What are common risk factors for heart disease?
Heart disease is the number one cause of death and suffering in the U.S. Traditionally accepted risk factors are age, family history of heart disease, smoking, diabetes, high blood pressure and high cholesterol. Some factors, like age and family history, are out of one’s control. But other risk factors can be managed through lifestyle choices, especially changes in diet and increased physical activity. “Although medications are proven to help address common risk factors, commitment to daily healthy living until it becomes a habit is a prerequisite for heart disease prevention and management,” says Dr. Sandeep Garg, The Oregon Clinic Cardiology.
What is the connection between high cholesterol and heart disease?
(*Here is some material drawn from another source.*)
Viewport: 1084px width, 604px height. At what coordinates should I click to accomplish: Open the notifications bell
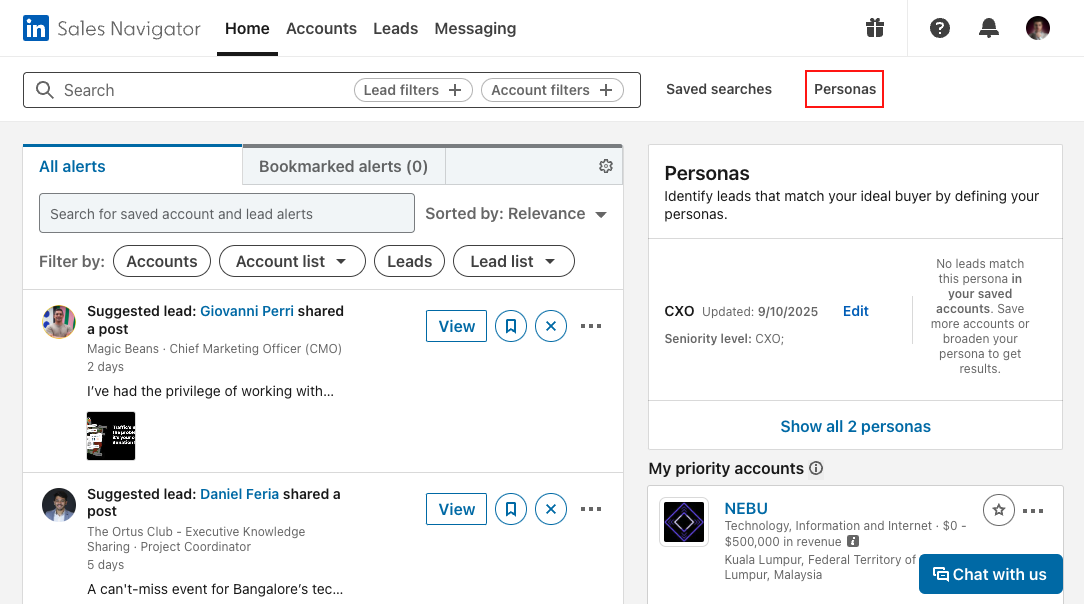click(x=989, y=28)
Cholesterol buildup and heart disease start with repeated insults to the endothelium (inner lining of the vessels) over several years. Daily lifestyle choices such as smoking and poor diet lead to repeated damage to the endothelium. This causes local inflammation and cholesterol deposition, which then causes narrowing of the blood vessels, heart attacks and premature death.
How can high cholesterol levels be treated?
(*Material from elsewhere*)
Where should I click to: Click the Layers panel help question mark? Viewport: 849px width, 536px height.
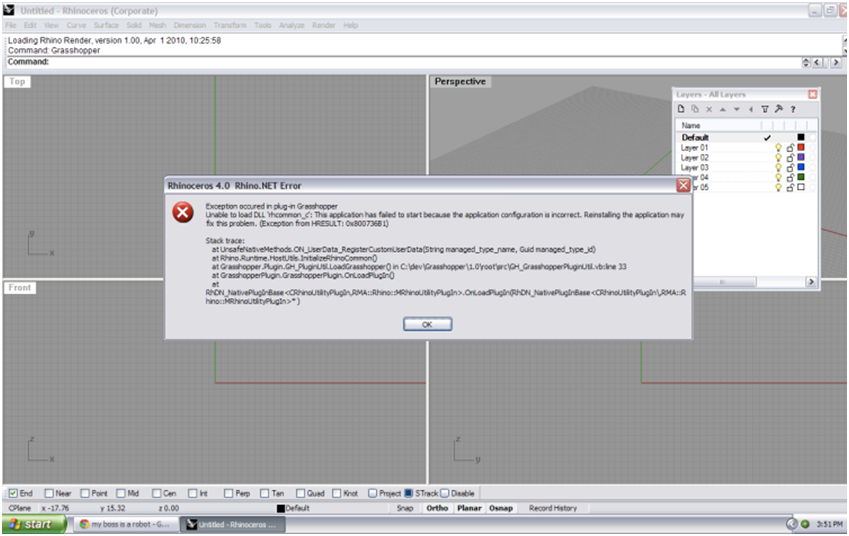pos(792,109)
The most popular pharmaceutical treatment is statins, a class of drugs that lowers the level of cholesterol in the blood. These medications work very well and have decades of clinical data to support their use in decreasing the risk for heart attack. However, relying only on statins partially protects you from heart attack. “In my opinion, eating exceptionally healthy is even more important than statins if someone wants to significantly lower their heart disease risk,” says Dr. Garg.
What are the primary sources of high cholesterol in a typical diet?
Almost all animal products contain saturated fats and raise cholesterol. A major misconception is that only red meats cause heart disease. The fact is that all animal products, such as butter, cheese, milk, eggs and several lean meats do the same damage. Processed “junk foods” containing hidden hydrogenated oils also contribute to high cholesterol, weight gain, obesity and diabetes. Even most of the common oils used for cooking can raise cholesterol levels.
How can patients avoid these risk factors?
Along with pharmaceutical methods to treat cardiovascular risk factors, many studies have shown that developing healthy diets low in saturated fat and high in fiber can help reduce the risk of heart disease in adults. When you eat an unprocessed plant-based diet, you automatically reduce your calorie consumption, salt consumption, fat consumption and at the same time increase consumption of several macro and micronutrients and fiber. “I believe the best way to prevent heart disease and several other chronic health conditions is to eat a whole food, plant-based diet,” says Dr. Garg. “If you want to lower your risk of heart disease (and many other non-cardiac chronic conditions, including diabetes) you should invest time and effort in long-term strategies like diet, exercise, and commitment to a healthy lifestyle.”